▶ Work request:
When you write out the records, keep every line exactly as it is.

▶ Dataset records:

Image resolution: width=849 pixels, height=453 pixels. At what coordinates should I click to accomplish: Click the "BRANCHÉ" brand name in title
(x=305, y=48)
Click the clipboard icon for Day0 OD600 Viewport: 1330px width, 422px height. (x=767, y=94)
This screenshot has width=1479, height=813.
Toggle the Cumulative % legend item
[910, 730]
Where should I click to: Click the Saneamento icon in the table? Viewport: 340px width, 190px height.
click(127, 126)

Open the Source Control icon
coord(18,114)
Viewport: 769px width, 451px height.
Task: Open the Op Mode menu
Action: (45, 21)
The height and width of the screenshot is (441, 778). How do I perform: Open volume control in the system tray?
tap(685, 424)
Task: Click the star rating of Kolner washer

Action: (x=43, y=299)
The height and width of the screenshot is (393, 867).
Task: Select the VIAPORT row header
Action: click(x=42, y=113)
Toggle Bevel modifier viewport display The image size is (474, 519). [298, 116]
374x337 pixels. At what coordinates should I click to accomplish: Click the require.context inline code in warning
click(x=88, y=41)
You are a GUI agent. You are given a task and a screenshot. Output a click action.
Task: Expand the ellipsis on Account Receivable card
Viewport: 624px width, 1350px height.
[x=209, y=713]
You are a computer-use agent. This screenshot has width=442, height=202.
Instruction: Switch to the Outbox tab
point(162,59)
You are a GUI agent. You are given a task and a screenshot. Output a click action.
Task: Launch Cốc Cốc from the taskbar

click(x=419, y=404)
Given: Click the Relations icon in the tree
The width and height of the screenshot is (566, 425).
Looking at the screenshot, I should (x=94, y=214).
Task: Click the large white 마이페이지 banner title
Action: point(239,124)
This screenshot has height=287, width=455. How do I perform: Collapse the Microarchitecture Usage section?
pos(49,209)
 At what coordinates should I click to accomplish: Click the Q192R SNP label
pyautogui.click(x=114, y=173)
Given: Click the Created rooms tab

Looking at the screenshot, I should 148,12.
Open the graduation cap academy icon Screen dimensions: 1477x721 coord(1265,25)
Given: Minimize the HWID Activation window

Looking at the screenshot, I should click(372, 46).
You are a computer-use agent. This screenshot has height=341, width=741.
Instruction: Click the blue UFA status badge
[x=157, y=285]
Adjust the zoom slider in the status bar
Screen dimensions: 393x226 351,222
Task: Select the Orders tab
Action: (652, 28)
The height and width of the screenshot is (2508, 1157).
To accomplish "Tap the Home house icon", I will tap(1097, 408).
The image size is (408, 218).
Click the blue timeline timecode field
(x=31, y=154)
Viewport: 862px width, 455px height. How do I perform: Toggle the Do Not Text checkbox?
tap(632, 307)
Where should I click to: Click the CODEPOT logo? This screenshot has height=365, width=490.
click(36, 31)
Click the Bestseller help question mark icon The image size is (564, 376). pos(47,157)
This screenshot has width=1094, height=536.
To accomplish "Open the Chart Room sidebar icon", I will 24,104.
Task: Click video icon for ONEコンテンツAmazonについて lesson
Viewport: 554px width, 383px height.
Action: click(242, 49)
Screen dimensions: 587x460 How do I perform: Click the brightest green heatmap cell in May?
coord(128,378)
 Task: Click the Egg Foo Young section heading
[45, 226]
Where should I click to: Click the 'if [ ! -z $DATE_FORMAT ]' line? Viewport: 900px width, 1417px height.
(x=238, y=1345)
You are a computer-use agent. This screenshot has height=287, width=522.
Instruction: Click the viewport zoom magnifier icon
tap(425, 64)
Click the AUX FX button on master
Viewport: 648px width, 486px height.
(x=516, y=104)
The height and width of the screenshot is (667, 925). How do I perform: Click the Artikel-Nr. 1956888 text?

▶ Answer space:
Image resolution: width=849 pixels, height=453 pixels. At what coordinates should I click to accomplish: Click the "BRANCHÉ" brand name in title
(x=305, y=48)
Click the clipboard icon for Day0 OD600 Viewport: 1330px width, 422px height. (x=767, y=94)
This screenshot has width=1479, height=813.
Toggle the Cumulative % legend item
[910, 730]
Where should I click to: Click the Saneamento icon in the table? Viewport: 340px width, 190px height.
click(127, 126)

Open the Source Control icon
coord(18,114)
Viewport: 769px width, 451px height.
Task: Open the Op Mode menu
Action: (45, 21)
The height and width of the screenshot is (441, 778). How do I perform: Open volume control in the system tray?
tap(685, 424)
Task: Click the star rating of Kolner washer

Action: (x=43, y=299)
The height and width of the screenshot is (393, 867).
Task: Select the VIAPORT row header
Action: click(x=42, y=113)
Toggle Bevel modifier viewport display The image size is (474, 519). [298, 116]
374x337 pixels. At what coordinates should I click to accomplish: Click the require.context inline code in warning
click(x=88, y=41)
You are a GUI agent. You are given a task and a screenshot. Output a click action.
Task: Expand the ellipsis on Account Receivable card
Viewport: 624px width, 1350px height.
[x=209, y=713]
You are a computer-use agent. This screenshot has width=442, height=202.
Instruction: Switch to the Outbox tab
point(162,59)
You are a GUI agent. You are given a task and a screenshot. Output a click action.
Task: Launch Cốc Cốc from the taskbar

click(x=419, y=404)
Given: Click the Relations icon in the tree
The width and height of the screenshot is (566, 425).
Looking at the screenshot, I should (x=94, y=214).
Task: Click the large white 마이페이지 banner title
Action: point(239,124)
This screenshot has height=287, width=455. How do I perform: Collapse the Microarchitecture Usage section?
pos(49,209)
 At what coordinates should I click to accomplish: Click the Q192R SNP label
pyautogui.click(x=114, y=173)
Given: Click the Created rooms tab

Looking at the screenshot, I should 148,12.
Open the graduation cap academy icon Screen dimensions: 1477x721 coord(1265,25)
Given: Minimize the HWID Activation window

Looking at the screenshot, I should click(372, 46).
You are a computer-use agent. This screenshot has height=341, width=741.
Instruction: Click the blue UFA status badge
[x=157, y=285]
Adjust the zoom slider in the status bar
Screen dimensions: 393x226 351,222
Task: Select the Orders tab
Action: (652, 28)
The height and width of the screenshot is (2508, 1157).
To accomplish "Tap the Home house icon", I will tap(1097, 408).
The image size is (408, 218).
Click the blue timeline timecode field
(x=31, y=154)
Viewport: 862px width, 455px height. How do I perform: Toggle the Do Not Text checkbox?
tap(632, 307)
Where should I click to: Click the CODEPOT logo? This screenshot has height=365, width=490.
click(36, 31)
Click the Bestseller help question mark icon The image size is (564, 376). pos(47,157)
This screenshot has width=1094, height=536.
To accomplish "Open the Chart Room sidebar icon", I will 24,104.
Task: Click video icon for ONEコンテンツAmazonについて lesson
Viewport: 554px width, 383px height.
Action: click(242, 49)
Screen dimensions: 587x460 How do I perform: Click the brightest green heatmap cell in May?
coord(128,378)
 Task: Click the Egg Foo Young section heading
[45, 226]
Where should I click to: Click the 'if [ ! -z $DATE_FORMAT ]' line? Viewport: 900px width, 1417px height.
(x=238, y=1345)
You are a computer-use agent. This screenshot has height=287, width=522.
Instruction: Click the viewport zoom magnifier icon
tap(425, 64)
Click the AUX FX button on master
Viewport: 648px width, 486px height.
(x=516, y=104)
The height and width of the screenshot is (667, 925). How do I perform: Click the Artikel-Nr. 1956888 text?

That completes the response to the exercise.